December 5th, 2011 by
Manage SAP Consultants

Manage SAP Consultants

Over the years the most successful SAP projects I have participated in had strong client side leaders. They had some knowledge and understanding of how to deliver large, complex, or difficult projects. Not just SAP projects but large complex undertakings. Their ability to deliver projects came from their ability to manage, direct, and engage with project participants. They took the initiative to directly manage their own projects.

Many of these leaders had something else in common, they understood you can become overly reliant on consultants to deliver a project –, it creates an artificial sense of security.

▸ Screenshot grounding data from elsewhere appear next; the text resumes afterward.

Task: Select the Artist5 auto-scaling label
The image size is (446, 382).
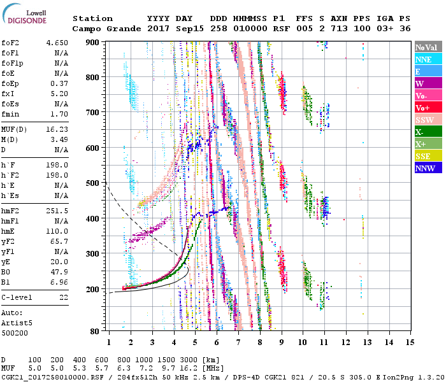Action: (x=17, y=323)
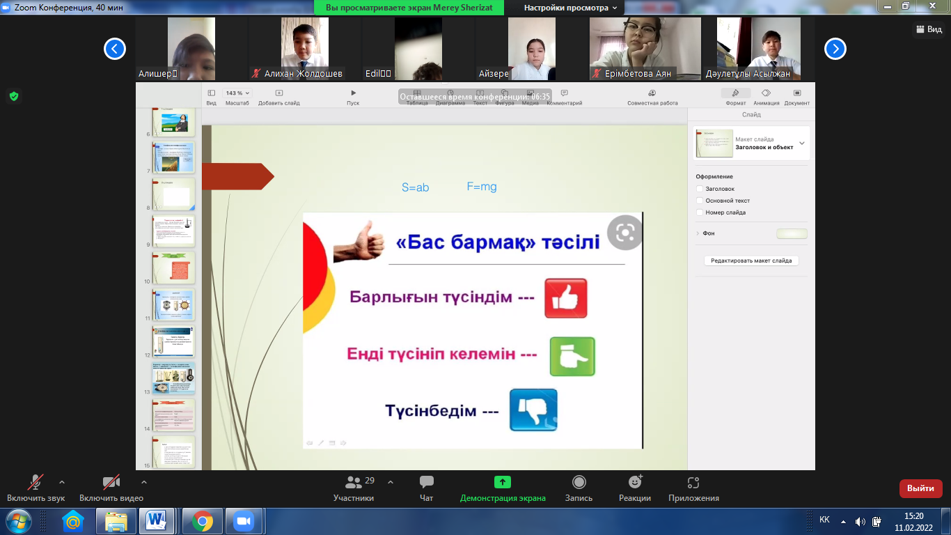Open the Приложения apps icon
The image size is (951, 535).
click(693, 483)
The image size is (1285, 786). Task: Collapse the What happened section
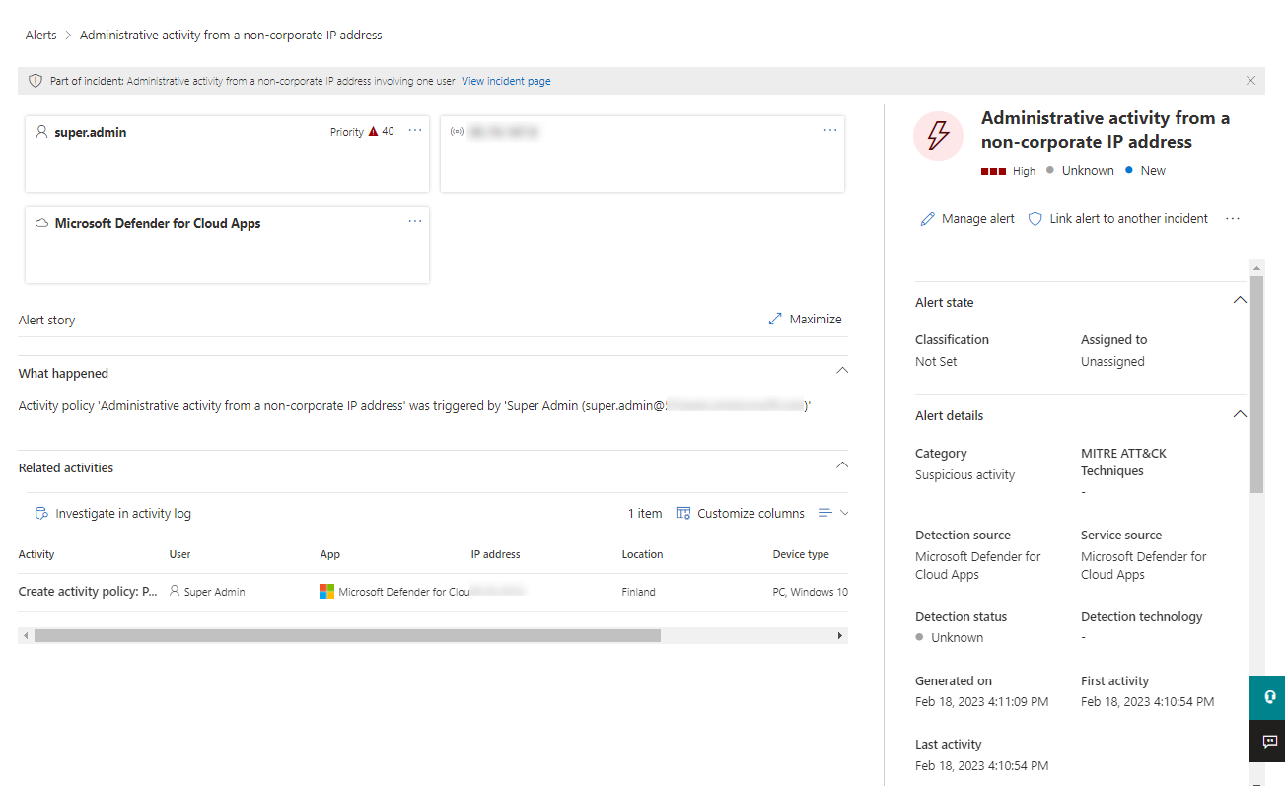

One project and leader in particular stands out from my past because of the attitude about SAP project delivery. That project’s senior leader used a phrase about consultants I found a little insulting but have since learned to appreciate. He had a “rented skills” attitude about consultants and frequently referred to us in that way. Along with that attitude he and the senior leadership of the company chose very strong leaders from within the company ranks to manage each module or key area of the project. And by strong leaders I mean REALLY strong leaders. During the course of the project a number of consultants were replaced when they did not perform up to the company’s expectations. That project was probably one of the best delivered projects I have ever seen:

  • It had one of the largest SAP scope and functionality footprints.
  • That project’s first phase replaced nearly 60 homegrown legacy systems.
  • It was delivered ON TIME and WITHIN BUDGET.
  • It met every business requirement.
  • It was delivered across international company codes and business units (including foreign trade).
  • And for similar sized companies, with similar scope, similar time frames, etc., it was delivered for probably 10 – 20% of similar projects.

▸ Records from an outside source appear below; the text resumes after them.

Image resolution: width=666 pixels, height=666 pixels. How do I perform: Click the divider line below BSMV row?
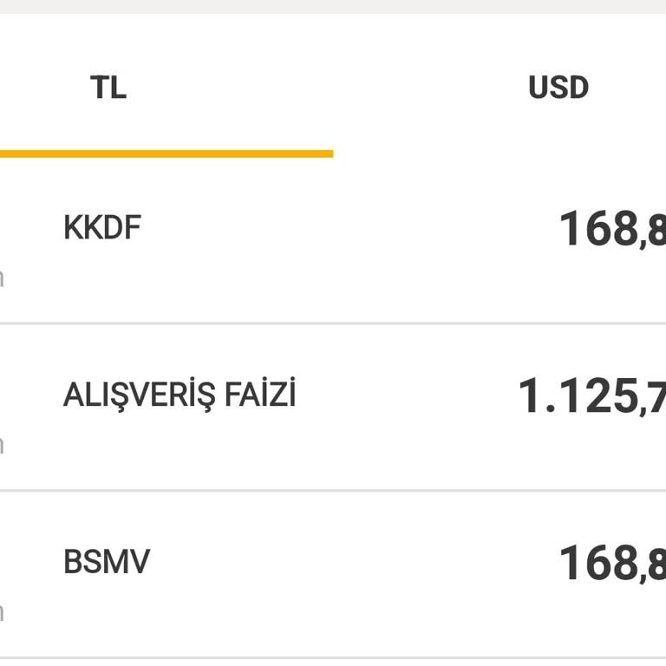(x=333, y=657)
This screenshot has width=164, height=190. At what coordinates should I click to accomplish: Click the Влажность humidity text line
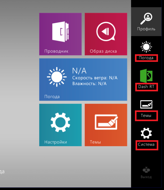tap(89, 84)
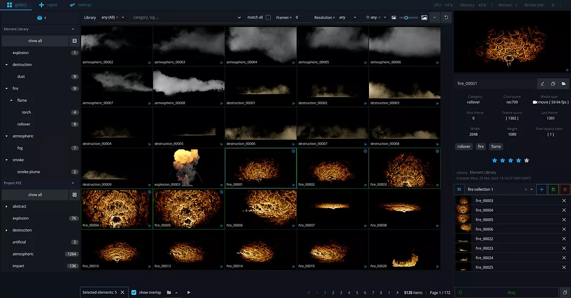Viewport: 571px width, 298px height.
Task: Toggle the match all checkbox
Action: (x=268, y=17)
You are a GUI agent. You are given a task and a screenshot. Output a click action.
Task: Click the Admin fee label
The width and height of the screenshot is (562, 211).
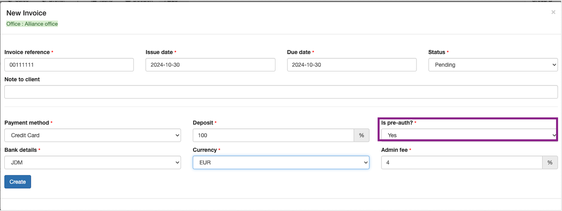click(394, 150)

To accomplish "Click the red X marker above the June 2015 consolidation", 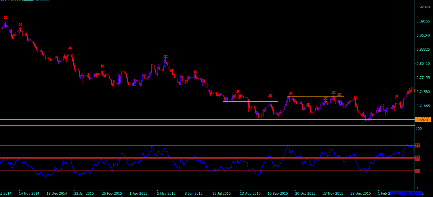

That project was very different because the level of automation and how smooth the go-live went, and even the post-production support issues were far fewer than any other implementation I had participated in.

I participated in this implementation’s post production support as the SD lead and to help with reporting for about 6 months after we went live. They had slightly more support issues than many companies have with “stable” SAP implementations. This senior leader went on to become CTO and nearly all of the company’s leaders involved in that SAP project went on to senior level leadership positions.

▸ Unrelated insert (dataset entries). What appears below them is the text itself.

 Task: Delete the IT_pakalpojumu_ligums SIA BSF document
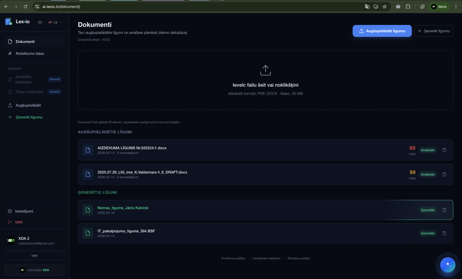point(444,233)
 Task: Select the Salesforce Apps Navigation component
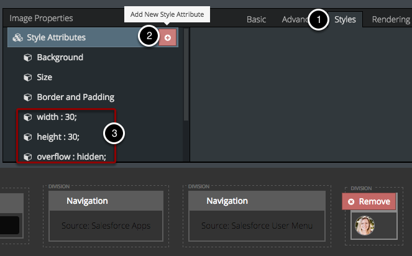pos(106,213)
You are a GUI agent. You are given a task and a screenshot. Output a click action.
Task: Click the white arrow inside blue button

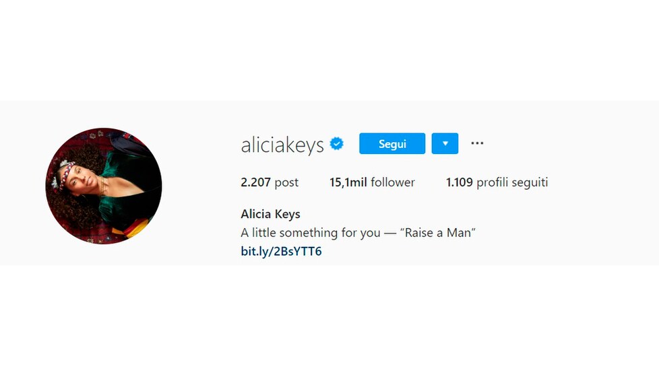click(x=445, y=143)
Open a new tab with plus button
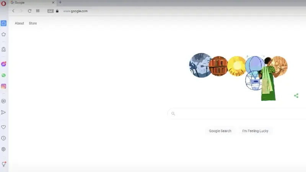The width and height of the screenshot is (306, 172). coord(60,2)
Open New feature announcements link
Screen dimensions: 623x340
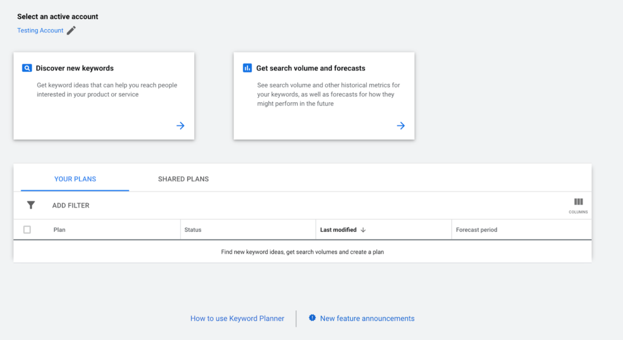[367, 319]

How Clients Can Effectively Manage SAP Consultants to Deliver Results

The background I just provided illustrates one of the most important factors necessary for successful SAP project delivery. The Ivey Journal published by Harvard Press about “Leading Consultants to Exceed Expectations” (PDF file) went into detail on this issue. The key is in aggressive client management of SAP projects for companies that want meaningful results and value.

For me this involves a few critical components:

  1. Develop a project or team set of values and expectations for project delivery. The expectations should be focused on action and execution.
  2. Provide a training course to client participants on the latest SAP ASAP methodology. It can be made available through Solution Manager or as a stand-alone HTML download from the SAP Service Marketplace.
  3. Define clear boundaries, tasks, and roles for all project participants. No one should have to try to figure out what they are supposed to be doing.
  4. Every client project participant should be trained in how to manage and work with consultants. Use RACI charts to help manage consultants.
  5. Every client project participant should be spelling out the specific tasks, assignments, and expected completion of deliverable for each project participant.
  6. Each person on the project, whether contractor or employee, should have clearly defined deliverables, tasks, and criteria for success.
  7. The client project participants should capture and regularly discuss lessons learned on dealing with consultants, including challenges and soliciting ideas on managing them.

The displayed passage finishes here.